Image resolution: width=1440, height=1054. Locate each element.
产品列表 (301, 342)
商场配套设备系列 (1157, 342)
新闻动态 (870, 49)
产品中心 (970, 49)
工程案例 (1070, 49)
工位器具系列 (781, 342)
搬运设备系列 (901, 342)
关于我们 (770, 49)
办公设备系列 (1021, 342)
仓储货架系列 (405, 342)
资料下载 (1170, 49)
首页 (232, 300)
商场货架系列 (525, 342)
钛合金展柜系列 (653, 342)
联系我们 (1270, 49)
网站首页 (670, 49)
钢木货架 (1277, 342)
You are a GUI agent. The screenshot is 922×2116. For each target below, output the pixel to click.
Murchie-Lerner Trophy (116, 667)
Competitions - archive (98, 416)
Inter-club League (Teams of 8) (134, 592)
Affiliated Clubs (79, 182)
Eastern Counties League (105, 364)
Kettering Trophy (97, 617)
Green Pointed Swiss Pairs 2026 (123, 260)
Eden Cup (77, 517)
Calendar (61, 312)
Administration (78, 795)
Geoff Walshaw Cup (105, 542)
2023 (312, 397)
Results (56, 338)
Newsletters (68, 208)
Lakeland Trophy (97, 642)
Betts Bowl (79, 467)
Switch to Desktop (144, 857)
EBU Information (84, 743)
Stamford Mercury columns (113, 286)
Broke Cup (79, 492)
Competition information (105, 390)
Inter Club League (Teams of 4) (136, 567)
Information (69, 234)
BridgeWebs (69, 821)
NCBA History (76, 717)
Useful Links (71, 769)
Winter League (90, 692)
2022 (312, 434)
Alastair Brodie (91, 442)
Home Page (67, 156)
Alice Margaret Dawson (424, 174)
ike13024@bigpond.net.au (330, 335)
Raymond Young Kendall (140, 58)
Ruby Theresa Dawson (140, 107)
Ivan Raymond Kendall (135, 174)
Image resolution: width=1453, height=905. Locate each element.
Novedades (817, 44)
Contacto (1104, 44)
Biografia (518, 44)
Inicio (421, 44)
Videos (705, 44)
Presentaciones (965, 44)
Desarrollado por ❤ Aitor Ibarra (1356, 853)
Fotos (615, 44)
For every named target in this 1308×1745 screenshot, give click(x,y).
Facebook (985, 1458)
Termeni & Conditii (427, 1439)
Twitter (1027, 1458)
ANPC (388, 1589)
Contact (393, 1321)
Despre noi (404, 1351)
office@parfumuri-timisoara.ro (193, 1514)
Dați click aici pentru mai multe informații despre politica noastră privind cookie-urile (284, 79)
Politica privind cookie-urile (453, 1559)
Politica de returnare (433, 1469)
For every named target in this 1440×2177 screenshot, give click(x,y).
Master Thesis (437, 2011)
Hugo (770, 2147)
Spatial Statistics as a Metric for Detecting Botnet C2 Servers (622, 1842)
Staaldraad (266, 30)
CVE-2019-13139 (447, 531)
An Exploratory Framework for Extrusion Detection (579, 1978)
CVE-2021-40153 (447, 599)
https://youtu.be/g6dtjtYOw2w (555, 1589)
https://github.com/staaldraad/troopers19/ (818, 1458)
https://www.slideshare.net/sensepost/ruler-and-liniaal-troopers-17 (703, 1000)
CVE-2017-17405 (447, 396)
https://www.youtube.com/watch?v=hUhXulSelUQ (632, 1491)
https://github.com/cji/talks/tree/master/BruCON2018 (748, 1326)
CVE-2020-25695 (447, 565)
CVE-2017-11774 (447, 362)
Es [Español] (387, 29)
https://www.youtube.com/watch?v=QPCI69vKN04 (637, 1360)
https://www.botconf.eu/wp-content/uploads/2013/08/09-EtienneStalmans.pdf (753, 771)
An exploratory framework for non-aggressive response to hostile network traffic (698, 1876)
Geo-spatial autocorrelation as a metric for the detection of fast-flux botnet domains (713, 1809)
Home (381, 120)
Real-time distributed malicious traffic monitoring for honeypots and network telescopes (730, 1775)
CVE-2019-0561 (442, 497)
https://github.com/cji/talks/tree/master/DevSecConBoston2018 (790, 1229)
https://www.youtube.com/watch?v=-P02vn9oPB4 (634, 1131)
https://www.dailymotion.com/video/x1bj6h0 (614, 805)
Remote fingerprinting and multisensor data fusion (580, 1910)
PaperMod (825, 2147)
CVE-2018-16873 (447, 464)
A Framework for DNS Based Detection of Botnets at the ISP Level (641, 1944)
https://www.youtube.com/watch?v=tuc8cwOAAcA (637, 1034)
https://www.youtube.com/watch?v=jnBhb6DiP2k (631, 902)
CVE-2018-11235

→ **Stated task**:
Rewrite the items from the line containing "https://www.youtube.com/watch?v=jnBhb6DiP2k (631, 902)" through the end of the items, both ends included, as a JSON list of strings with one string per line and blank lines omitted.

→ **Answer to the exercise**:
[
  "https://www.youtube.com/watch?v=jnBhb6DiP2k (631, 902)",
  "CVE-2018-11235"
]